In a perfect world, your provider says the service is always on, the
service is always on.  In the real world, we have to deal with outages --
some kids vandalise a phone box, new tech trips over some cables, some
idiot telco misimplements MPLS and brings your service down for a day....

These things happen, and sometimes we all just have to suck it down and
deal with it.  But if it happens continuously, you have to ask your
provider for some assurance that it won't keep happening.  This is what
SLAs are for.

In my experience, a company that delivers reasonable levels of service has
no need for SLAs with their clients.  The service is up, everybody is
happy.  SLAs are like your parent telling you to do the dishes again "and
get it right this time, or else you go to bed with no jell-o!"

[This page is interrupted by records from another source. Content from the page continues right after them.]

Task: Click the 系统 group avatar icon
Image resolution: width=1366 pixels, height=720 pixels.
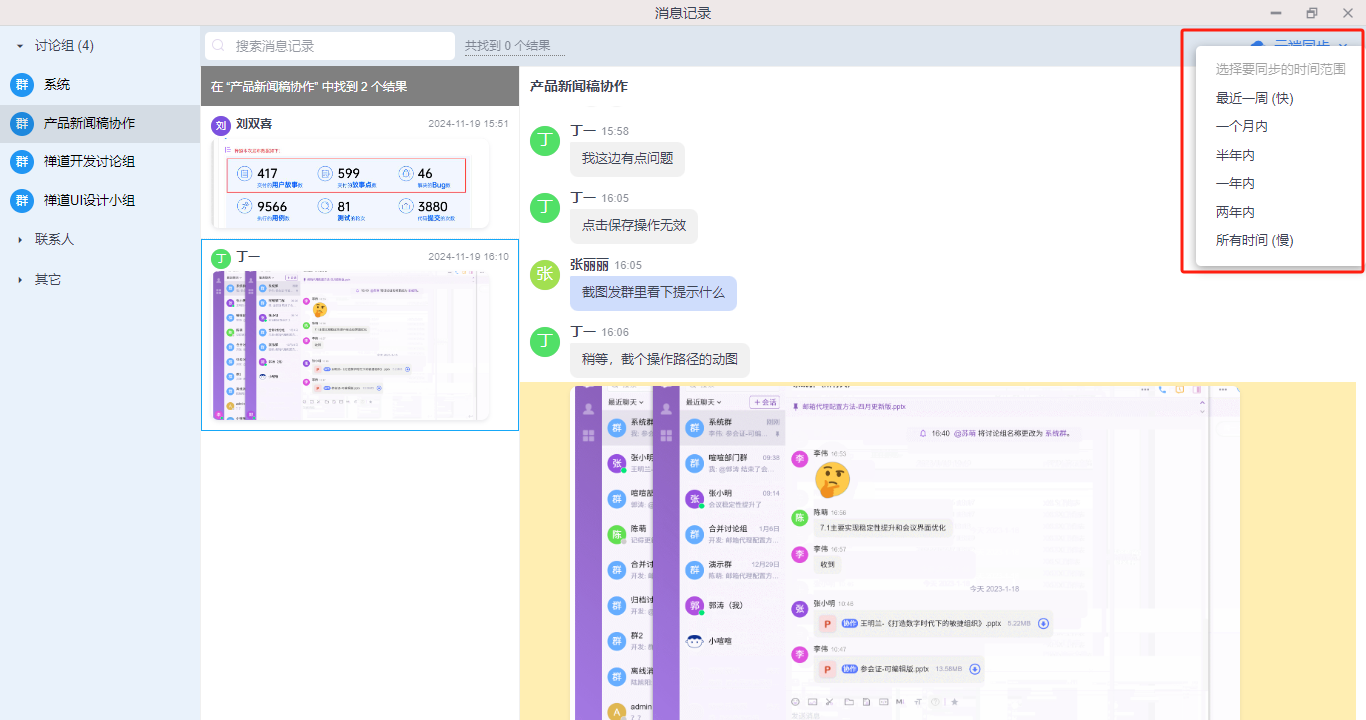Action: tap(21, 85)
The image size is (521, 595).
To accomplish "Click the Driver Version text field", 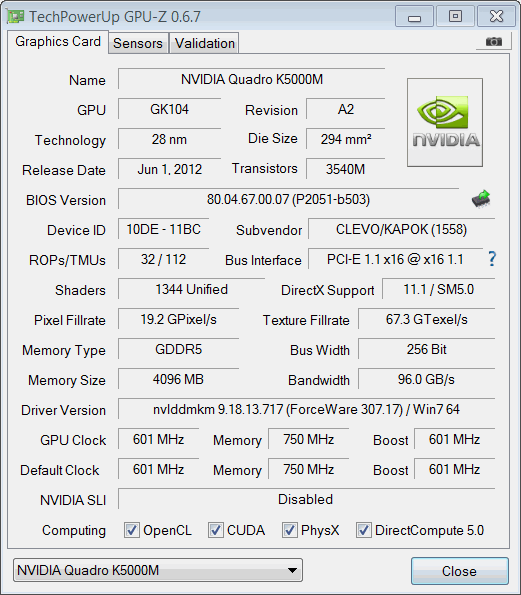I will pyautogui.click(x=307, y=409).
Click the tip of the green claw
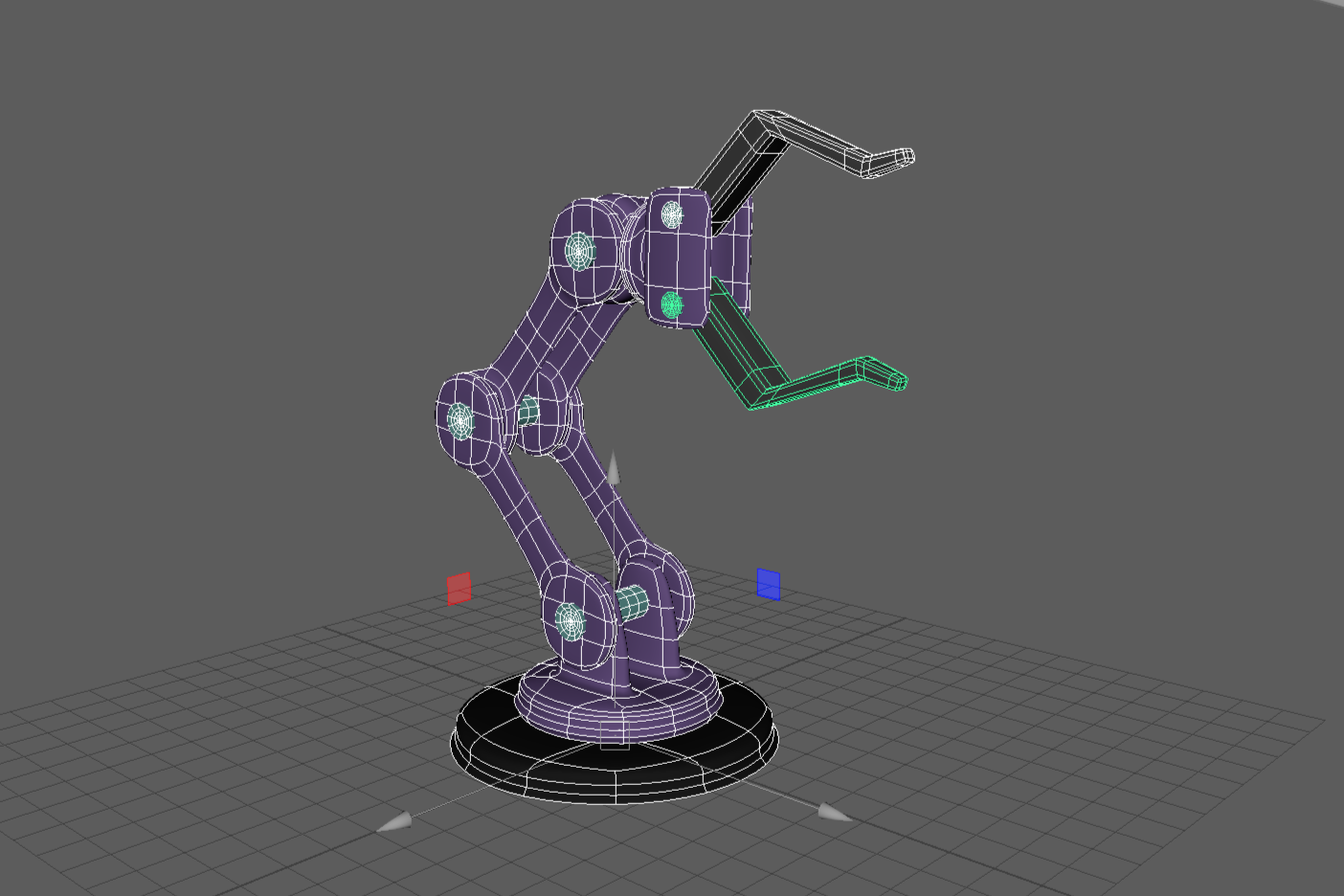The height and width of the screenshot is (896, 1344). point(898,382)
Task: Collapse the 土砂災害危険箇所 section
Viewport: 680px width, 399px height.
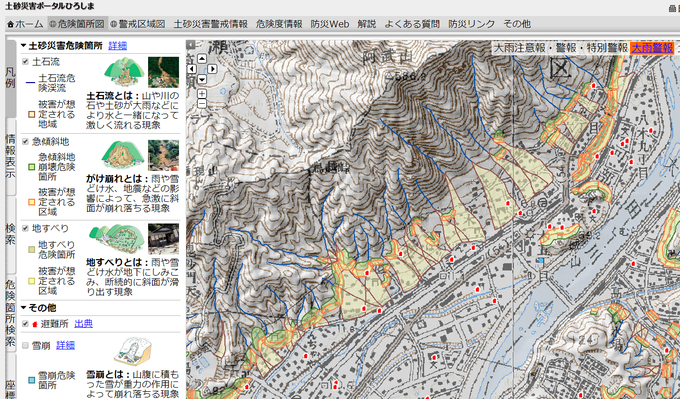Action: pos(23,46)
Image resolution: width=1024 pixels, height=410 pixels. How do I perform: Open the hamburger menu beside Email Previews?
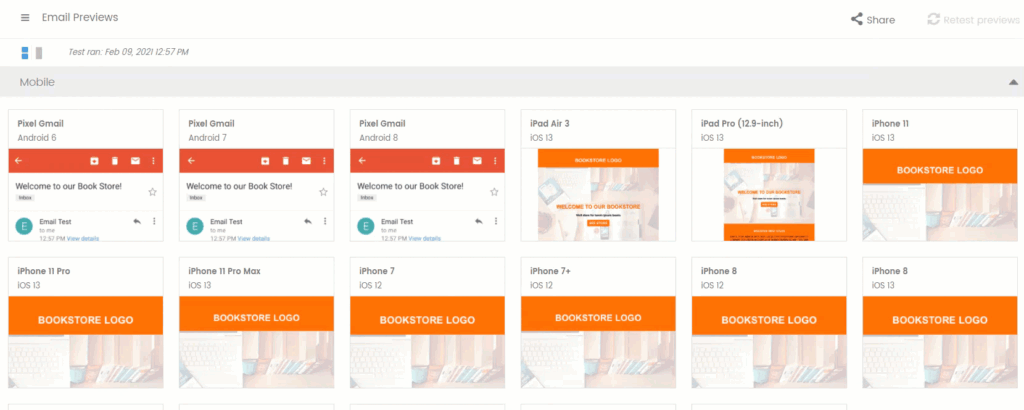25,18
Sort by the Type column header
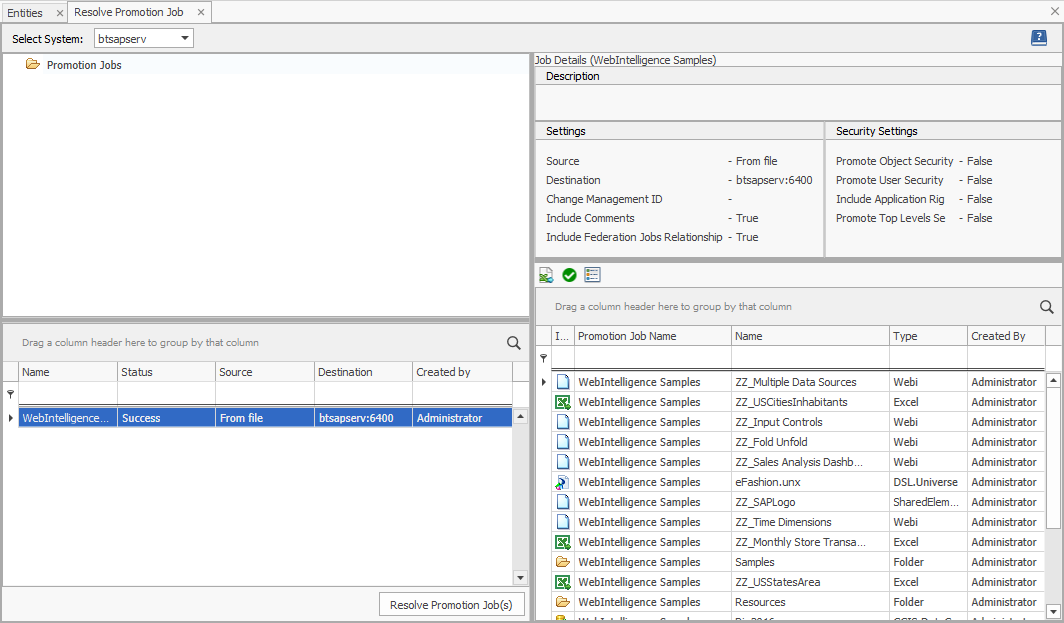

Which s why, in looking for a vendor, I ask for an SLA.  If they have one
as a standard offering, then I know that they've messed up a lot in the
past, and will probably be messing up more than I like in the
future.  It's like the kid who never did his homework coming up to the
teacher on the last day of school asking for extra credit.  NO YOU
FOOL!  You should have done it right the last 180 days!

Anyway, just my thoughts.

On Mon, 27 Nov 2000 [email protected] wrote:

> Date: Mon, 27 Nov 2000 10:14:43 +0000
> From: [email protected]
> To: [email protected]
> Subject: Limits of reliability or is 99.999999999% realistic
> SLAs are the point where commercial & operational worlds collide. The numbers
> being offered should:
> Reflect the targeted quality of the service
> Tie in with meaningful damages for not achieving them
> In a market where I can offer 99.7% or 100% and the difference is a whole day's
> service credit, I know what I'd be offering. No question.
> If on the other hand, the expectation is that I pay out a year's contract value
> in cash upfront every time I miss a target in a month, then I'd only want to
> offer a target that will *always* be achieved.
> In the market at the moment, the situation is much closer to the first scenario
> than the second - ie damages for SLAs do not mean anything to either:
> the buyer, as compensation for not receiving the service that they have
> contracted for;
> or
> the seller as a motivation to work within the targets, because capped service
> credit agreements do not touch the bottom line
> Today, in the IP market, it is irrelevant whether services come with 99.0 or
> 99.99999 SLAs & at some point the market needs to address the responsibility
> that if they are to offer a service of a certain "guaranteed" quality, then they
> should stand-by that guarantee with their money and give this guarantee meaning.
> I don't think this is the case at the moment, and that's why we even see 100%
> SLA in the market - because the level of pay-outs on SLAs don't matter to the
> seller.
> No. I'm not suggesting that sellers offer guarantees for consequential losses.
> Simply ones that:
> 1. give the buyer the peace of mind that if the service they've contracted to is
> below par, that they will have enough money put back in their pocket for them to
> have replaced their service, like-for-like in the market, to cover themselves
> over the period.
> 2. enable the market players to truly differentiate their service offerings by
> quality, rather than marketing.
> Toby
> [std. disclaimer of responsiblity here]
> Date: 25 Nov 2000 20:24:48 -0800
> From: Sean Donelan <[email protected]>
> Subject: Limits of reliability or is 99.999999999% realistic
> <snipped for brevity>
> But back to my question.  What is the real requirement?  Amazon.COM had
> system problems on Friday, and their site was unusuable for 30 minutes,
> definitely not 99.999%.  But what did that really mean?  The FAA loses
> its radar for several hours in various parts of the country.  What did
> that really mean?  Essentially every system given as an example of "high-
> availability, high-reliability" I've looked at, doesn't hold up under
> close examination.
> Is 99.999% just F.U.D. created by consultants?
> Instead of pretending we can build systems which will never fail, should
> we work on a realistic understanding of what can be delivered?